In accordance with the Federal Law of June 27, 2018, N 163-FZ, “On amendments to the Federal Law ‘On address registration of foreign nationals and stateless persons in the Russian Federation,’ ” as of July 8, 2018, the rules for address registrations of foreign nationals and stateless persons in the Russian Federation are changing.

The Federal Law of June 27, 2018, was developed to execute the resolution of the Constitutional Court of the Russian Federation of July 19, 2017, № 22-P. This resolution:

  1. Clarifies the definition of “place of stay” of a foreign national or stateless person in the Russian Federation and the definition of “host party” for the foreign national or stateless person in the Russian Federation; and
  2. Sets out article 21 of the Federal Law in the new edition, fixing the list of places of stay that can be used for address registration for foreign nationals and stateless persons in the Russian Federation.

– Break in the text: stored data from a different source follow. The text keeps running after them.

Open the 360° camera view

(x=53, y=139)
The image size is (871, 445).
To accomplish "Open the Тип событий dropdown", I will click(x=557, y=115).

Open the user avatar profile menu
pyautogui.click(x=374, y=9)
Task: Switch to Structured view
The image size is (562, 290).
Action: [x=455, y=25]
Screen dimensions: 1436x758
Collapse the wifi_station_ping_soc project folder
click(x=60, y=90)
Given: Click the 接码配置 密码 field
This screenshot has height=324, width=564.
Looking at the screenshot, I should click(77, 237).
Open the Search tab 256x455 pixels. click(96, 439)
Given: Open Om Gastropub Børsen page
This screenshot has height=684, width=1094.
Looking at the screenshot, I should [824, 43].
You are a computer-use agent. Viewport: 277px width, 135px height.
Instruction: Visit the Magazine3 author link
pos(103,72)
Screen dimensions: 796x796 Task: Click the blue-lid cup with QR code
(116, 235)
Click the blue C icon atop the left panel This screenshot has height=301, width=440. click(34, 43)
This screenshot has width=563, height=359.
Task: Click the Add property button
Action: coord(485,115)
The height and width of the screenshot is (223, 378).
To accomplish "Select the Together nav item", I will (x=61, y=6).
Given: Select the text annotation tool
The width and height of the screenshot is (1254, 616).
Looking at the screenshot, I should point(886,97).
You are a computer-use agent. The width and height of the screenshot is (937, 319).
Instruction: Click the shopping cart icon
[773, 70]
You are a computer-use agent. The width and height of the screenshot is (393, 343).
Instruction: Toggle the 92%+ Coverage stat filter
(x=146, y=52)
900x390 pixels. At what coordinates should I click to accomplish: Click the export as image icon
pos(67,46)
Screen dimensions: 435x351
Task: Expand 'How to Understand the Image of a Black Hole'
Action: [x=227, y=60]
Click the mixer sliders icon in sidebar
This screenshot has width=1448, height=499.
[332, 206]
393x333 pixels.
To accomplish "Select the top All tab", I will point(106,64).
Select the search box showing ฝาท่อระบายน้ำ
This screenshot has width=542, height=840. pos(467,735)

Place of stay of a foreign national or stateless person in the Russian Federation means the residential or other premises in which a foreign national or stateless person actually lives (regularly uses for sleep and rest);

Host party for the foreign national or a stateless person in the Russian Federation means a Russian national, foreign national, or stateless person permanently residing in the Russian Federation (i.e., having a residence permit in the Russian Federation); a legal entity; a branch; or a representative office of a legal entity. The foreign national or stateless person must use the residential or other premises for actual residence.

According to the adopted changes, legal entities will not be able to act as a host party and issue the address registration at the company’s office address (except when a foreign employee actually lives at the employer’s address or at the employer’s premises that do not have registered address data).

HQS employees can be considered as a host party with respect to their family members, if they own the residential premises in the territory of the Russian Federation and use them for an actual residence.

Address registration should be carried out at the address of the actual residence of a foreign national or stateless person in the territory of the Russian Federation by the owner of the residential premises (e.g., house, apartment, room), except in cases fixed by the Federal Law (e.g., staying in a hotel or in another organization providing hotel services, sanatorium, holiday house, or staying in a social services organization or in an institution that performs administrative punishment).

Currently, VFBS clarifies the law enforcement practice regarding:

  • The procedure for foreign national address registration if the foreign national resides in the apartment rented for an employee by the employer;
  • The possibility of foreign national address registration at the place of residence on the basis of a power of attorney issued by the owner of the residential premises (if the owner for any reason is not able to fulfill the obligations of address registration and visit the immigration authority in person); and
  • The possibility of foreign national address registration if the foreign national owns the apartment and actually lives there, but does not have a permanent residence permit in the territory of the Russian Federation.

The territorial immigration authorities in Moscow may have different requirements with respect to the documents required to be provided for address registration as of July 8, 2018, which may be clarified on a case-by-case basis.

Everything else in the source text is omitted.